Obama the loner
The Post’s Scott Wilson penned a provocative piece over the weekend that cast President Obama’s current political problems through the lens of his loner tendencies.

Is President Obama a loner? REUTERS/Kevin Lamarque Wrote Wilson:
This president endures with little joy the small talk and back-slapping of retail politics, rarely spends more than a few minutes on a rope line, refuses to coddle even his biggest donors. His relationship with Democrats on Capitol Hill is frosty, to be generous. Personal lobbying on behalf of legislation? He prefers to leave that to Vice President Biden, an old-school political charmer.
Time and again in our reporting over the last few months, this strain of thinking has come up — and the deeper President Obama’s political troubles grow, the more often we hear it.
In the wake of President Obama’s press conference last Thursday, there was considerable skepticism — bordering on contempt — for his assertion that now was the time for the Senate to pass his jobs bill.
And, this morning the New York Times’ John Harwood wrote that Senate Majority Leader Harry Reid (Nev.) views White House chief of staff Bill Daley as “ham handed” and that leading Democrats believe that “Team Obama’s zeal for secrets creates more problems than it solves.” Message. Sent.
One veteran Democratic campaign operative put it more bluntly when asked to assess Obama’s approach: “He just hates politics and politicians.”
At the heart of that ill will is a belief that Obama has been a fair-weather friend to congressional Democrats (and most of the party’s elected officials), using them when necessary (like now) and ignoring them the rest of the time.
Of course, testy relationships between a President and congressional leaders within his own party isn’t terribly new. Remember that then President Bill Clinton built his 1996 re-election strategy on triangulation — the idea of running against his own party to cast himself as a centrist problem solver.
(Not surprisingly, some Democrats are now worried that the same is happening to them heading into 2012; Obama’s “attempts to triangulate aren’t working and senators resent it,” said one senior party strategist with close ties to the Senate.)
But, unlike Clinton who spent much of the ‘80s in the political minor leagues, doing favors for and building relationships with the major establishment figures within his party, Obama has, from the start, been a lone wolf — and proud of it.
When he ran for the Senate in 2004, he was not the party’s pick — well-connected state Comptroller Dan Hynes and wealthy businessman Blair Hull split that distinction — but managed to win when Hull imploded.
In 2008, Obama, again, found himself running against the establishment — in the form of then New York Sen. Hillary Clinton. (Yes, Obama did have some support from the party establishment but it was nowhere near the backing Clinton enjoyed and largely silent until it became clear he was going to be the nominee.)
The lesson Obama and his campaign team learned? That courting the establishment was of marginal value since they were the sort of bend-like-a-reed-in-wind sorts that would be with him if he won big policy fights anyway.

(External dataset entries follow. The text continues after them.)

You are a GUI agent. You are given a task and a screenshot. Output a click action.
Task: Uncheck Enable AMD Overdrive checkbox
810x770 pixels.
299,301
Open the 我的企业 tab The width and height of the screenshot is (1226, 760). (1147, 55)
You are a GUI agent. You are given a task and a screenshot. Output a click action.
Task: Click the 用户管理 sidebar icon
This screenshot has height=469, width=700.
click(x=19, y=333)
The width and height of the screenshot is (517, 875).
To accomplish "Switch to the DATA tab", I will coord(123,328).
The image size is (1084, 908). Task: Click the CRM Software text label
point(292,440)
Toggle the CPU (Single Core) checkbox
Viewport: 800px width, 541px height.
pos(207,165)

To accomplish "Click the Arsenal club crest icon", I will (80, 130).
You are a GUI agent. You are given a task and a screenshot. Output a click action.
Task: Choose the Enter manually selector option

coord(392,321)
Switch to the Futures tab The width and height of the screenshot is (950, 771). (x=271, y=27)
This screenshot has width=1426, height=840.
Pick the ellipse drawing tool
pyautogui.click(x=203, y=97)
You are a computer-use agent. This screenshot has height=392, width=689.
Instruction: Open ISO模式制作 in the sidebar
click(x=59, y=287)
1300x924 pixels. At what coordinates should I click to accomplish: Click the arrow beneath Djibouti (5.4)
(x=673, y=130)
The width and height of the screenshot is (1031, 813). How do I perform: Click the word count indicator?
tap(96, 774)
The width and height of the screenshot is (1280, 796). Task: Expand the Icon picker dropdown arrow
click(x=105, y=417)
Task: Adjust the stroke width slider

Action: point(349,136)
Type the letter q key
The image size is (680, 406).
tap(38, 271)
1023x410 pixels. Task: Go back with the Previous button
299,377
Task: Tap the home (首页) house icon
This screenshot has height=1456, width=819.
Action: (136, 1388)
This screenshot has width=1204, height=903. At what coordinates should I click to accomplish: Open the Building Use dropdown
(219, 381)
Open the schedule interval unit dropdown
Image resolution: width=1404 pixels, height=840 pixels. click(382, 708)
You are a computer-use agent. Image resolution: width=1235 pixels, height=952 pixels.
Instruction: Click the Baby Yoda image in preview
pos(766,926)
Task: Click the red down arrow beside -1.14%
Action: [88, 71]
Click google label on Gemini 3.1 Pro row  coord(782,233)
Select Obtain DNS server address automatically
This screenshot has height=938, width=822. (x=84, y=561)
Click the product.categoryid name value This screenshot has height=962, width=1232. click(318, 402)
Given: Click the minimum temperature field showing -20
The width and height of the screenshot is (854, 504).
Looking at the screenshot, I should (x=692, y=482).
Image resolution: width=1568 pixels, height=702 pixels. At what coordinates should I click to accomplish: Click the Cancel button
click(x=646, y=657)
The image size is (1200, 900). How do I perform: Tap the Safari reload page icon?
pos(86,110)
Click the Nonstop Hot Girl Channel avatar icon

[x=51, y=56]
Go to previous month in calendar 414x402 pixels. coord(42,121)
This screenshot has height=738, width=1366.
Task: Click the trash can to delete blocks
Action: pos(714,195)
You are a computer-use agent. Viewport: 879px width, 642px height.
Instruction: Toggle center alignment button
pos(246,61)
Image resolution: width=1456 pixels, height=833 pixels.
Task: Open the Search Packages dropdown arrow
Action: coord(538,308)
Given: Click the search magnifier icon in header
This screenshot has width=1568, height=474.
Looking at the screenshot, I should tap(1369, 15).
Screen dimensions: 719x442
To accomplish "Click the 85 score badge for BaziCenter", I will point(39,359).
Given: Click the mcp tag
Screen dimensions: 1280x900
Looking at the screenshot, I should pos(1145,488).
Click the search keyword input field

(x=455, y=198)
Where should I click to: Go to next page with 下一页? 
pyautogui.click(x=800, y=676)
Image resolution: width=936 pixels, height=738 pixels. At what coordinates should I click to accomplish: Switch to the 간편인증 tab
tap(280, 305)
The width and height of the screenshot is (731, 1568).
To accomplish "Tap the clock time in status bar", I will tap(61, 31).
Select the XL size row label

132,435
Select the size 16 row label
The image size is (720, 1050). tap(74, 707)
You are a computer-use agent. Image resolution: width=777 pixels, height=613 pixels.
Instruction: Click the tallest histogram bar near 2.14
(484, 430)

The Obama go-it-alone approach to politics paid huge dividends during the 2008 campaign as it allowed him to paint himself as the consummate outsider in an election where people were craving just that.
But, Obama’s loner tendencies have served him far less well as president and now, as he turns to his bid for a second term, threaten to leave him isolated with little political cover from his own side.
Obama is doing what he can to remedy that problem with a base-intensive strategy of late designed to remind Democratic voters — and elected officials — why they like him.
The question for Obama is whether the problem is fixable. The level of distrust is significant and long-held. And the timing couldn’t be worse.
Obama needs the Senate to pass some semblance of the American Jobs Act in order to put pressure on House Republicans to act. But, the combination of the distrust directed at him and the reality — in the words of one senior Democrat — that Senators are “turning to their own races” makes it a tough sell.
Obama’s “ a man apart” image played a major role in his 2008 victory. It may well play an equally large role — in a bad way — in his 2012 re-election campaign.